Selected passage Start Marker

2020 General Assembly of the International Renewable Energy Agency (IRENA)

Legislators and Parliamentarians hold the key to unleash the deployment of renewable energy

Two global gatherings – same goal – totally different outcomes! The UN climate negotiations – driven by UN member states – at the end of every year and the General Assembly of the International Renewable Energy Agency (IRENA) a few weeks later. Two major intergovernmental meetings that couldn’t be more different, yet they share the same objective: the decarbonisation of our economies, a transformation of the energy sector towards a renewable energy system and limiting global temperature increase below the dangerous 1.5°C.

Members of the GRC at a meeting of the GRC during a break of the IRENA Legislators Forum.

Selected passage End Marker
Stored data Start Marker

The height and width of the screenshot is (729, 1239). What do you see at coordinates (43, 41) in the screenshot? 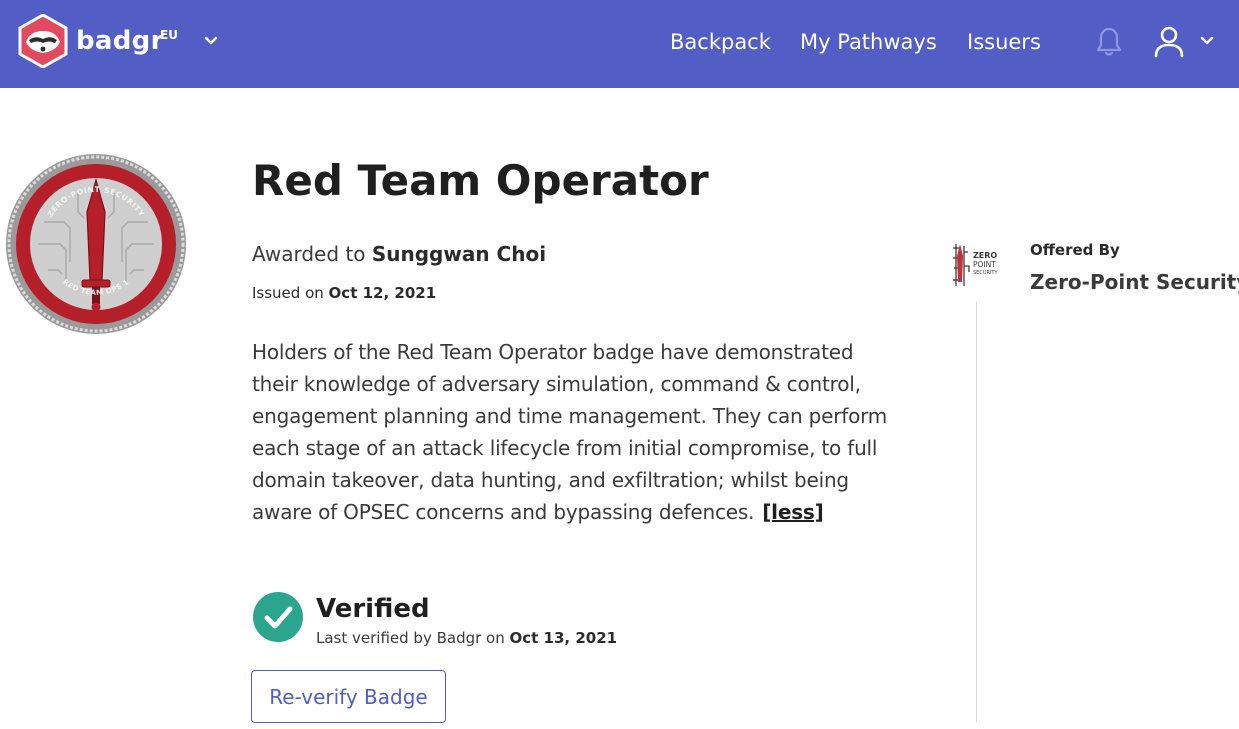
I see `badgr-logo-icon` at bounding box center [43, 41].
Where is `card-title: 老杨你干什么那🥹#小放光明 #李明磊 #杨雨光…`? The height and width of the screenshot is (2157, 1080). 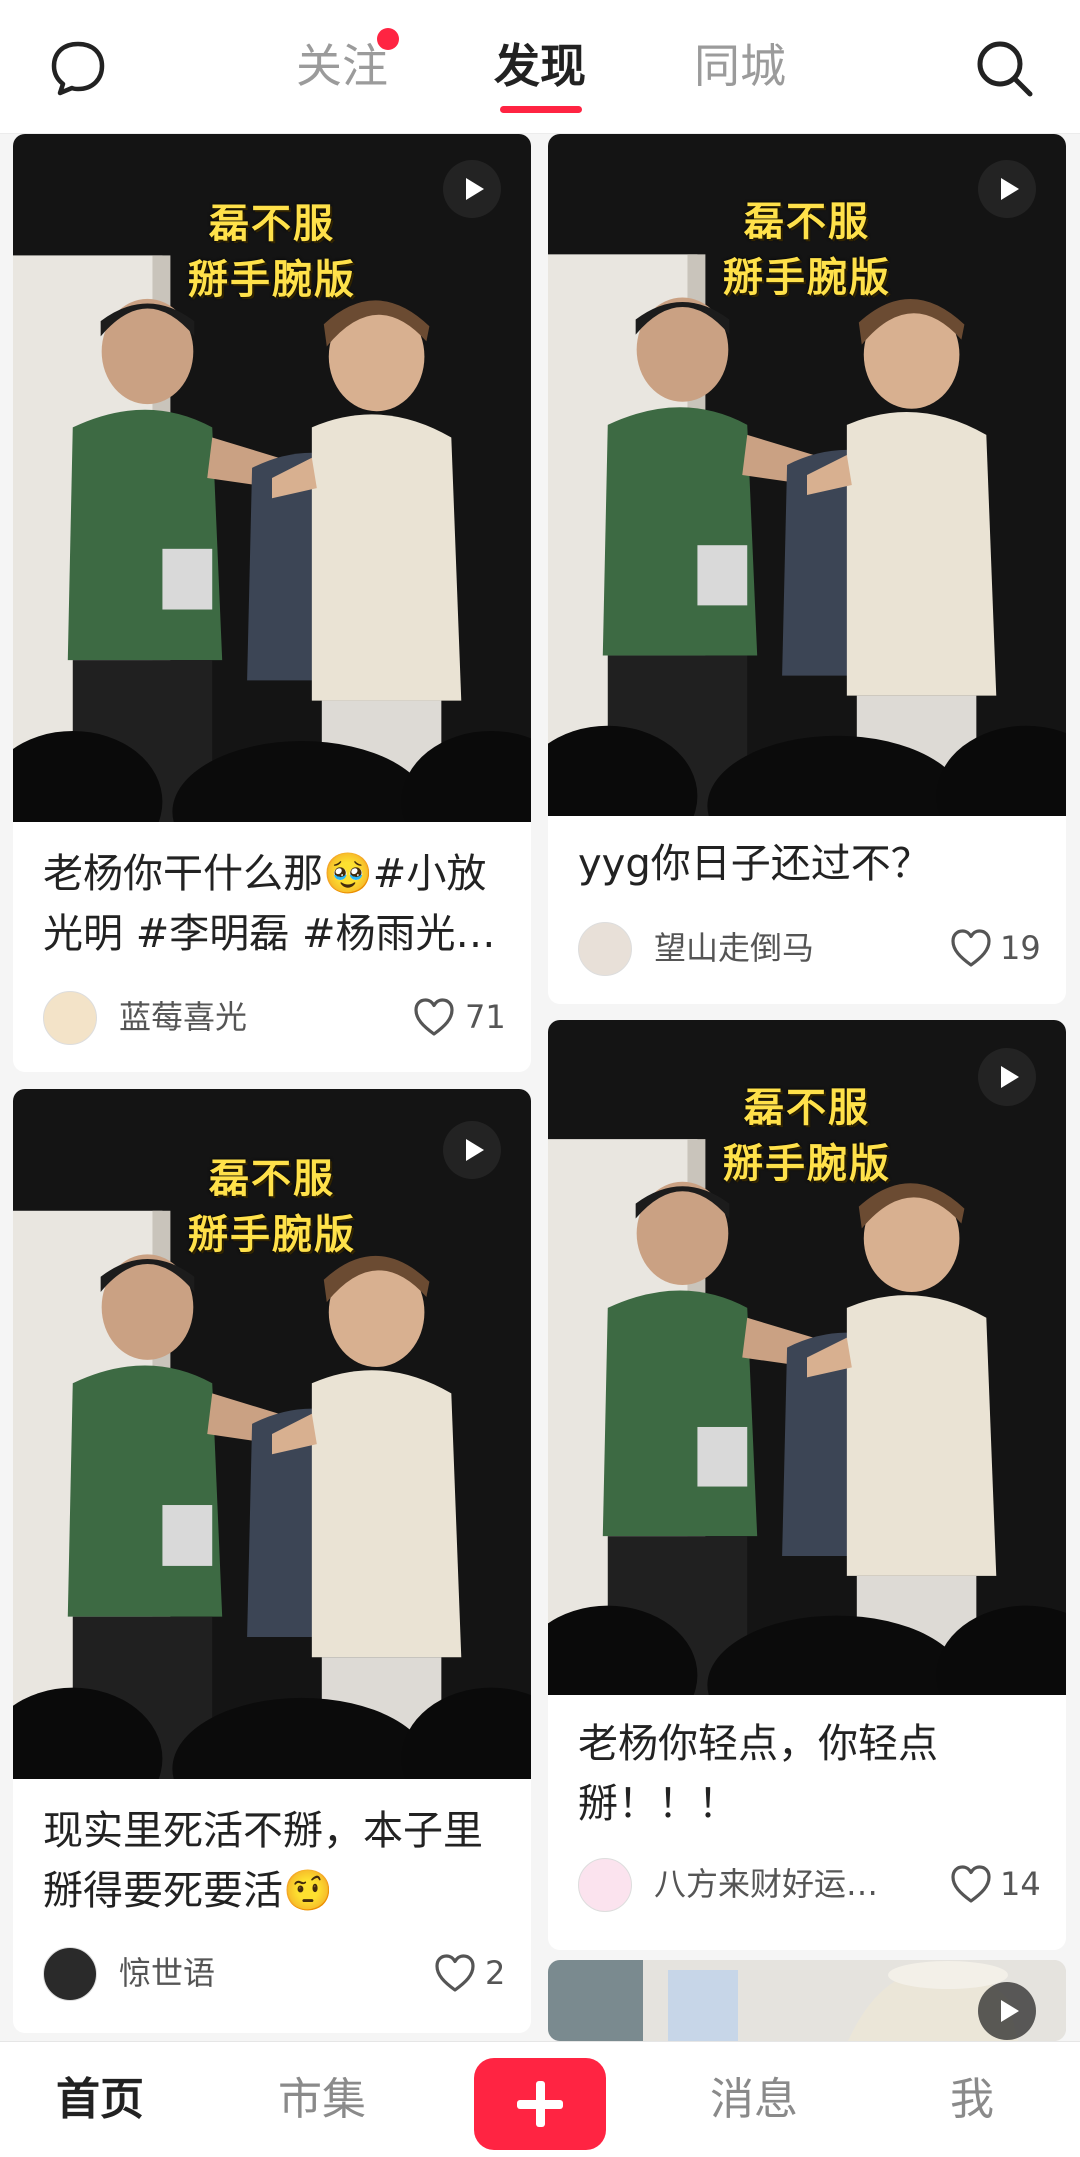
card-title: 老杨你干什么那🥹#小放光明 #李明磊 #杨雨光… is located at coordinates (270, 904).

Stored data End Marker

What this exercise asks>
1) Reproduce the passage on the 2020 IRENA General Assembly above, starting with "Two global gatherings" and going on through "IRENA Legislators Forum.".
2) Proceed with the article on the 2020 IRENA General Assembly, picking up immediately after its final sentence.

Task responses>
1)
Two global gatherings – same goal – totally different outcomes! The UN climate negotiations – driven by UN member states – at the end of every year and the General Assembly of the International Renewable Energy Agency (IRENA) a few weeks later. Two major intergovernmental meetings that couldn’t be more different, yet they share the same objective: the decarbonisation of our economies, a transformation of the energy sector towards a renewable energy system and limiting global temperature increase below the dangerous 1.5°C.

Members of the GRC at a meeting of the GRC during a break of the IRENA Legislators Forum.

2)
Whilst the UN climate summit is a race to the bottom (reducing climate emission down to ‘net-zero’) the renewable energy summits face a race to the top (upscaling renewable energy towards 100%). Success at the Climate Summits is measured by the level of Emission Reduction Commitments agreed in a joint declaration signed by every UN Member State. For the IRENA Assembly, which has become the world’s most important annual event for everyone working in the field of renewable energy, success means Gigawatts (GW). Gigawatts of installed capacity of Wind, Solar, Geothermal or other types of renewable energy.

Astonishingly enough, these two worlds of climate action and renewable energy are only now beginning to merge. Nevertheless, mechanisms to unlock the full potential of renewable energy harvesting is still playing a subordinate role in the Nationally Determined Contributions (NDCs)[1] of the UN climate regime. According to a recent study by IRENA:  Existing NDC power targets overlook at least 59% of the potential for renewable electricity deployment in line with the Paris Agreement by 2030. What’s more, they even fall short of national strategies and plans outlining RE objectives[2].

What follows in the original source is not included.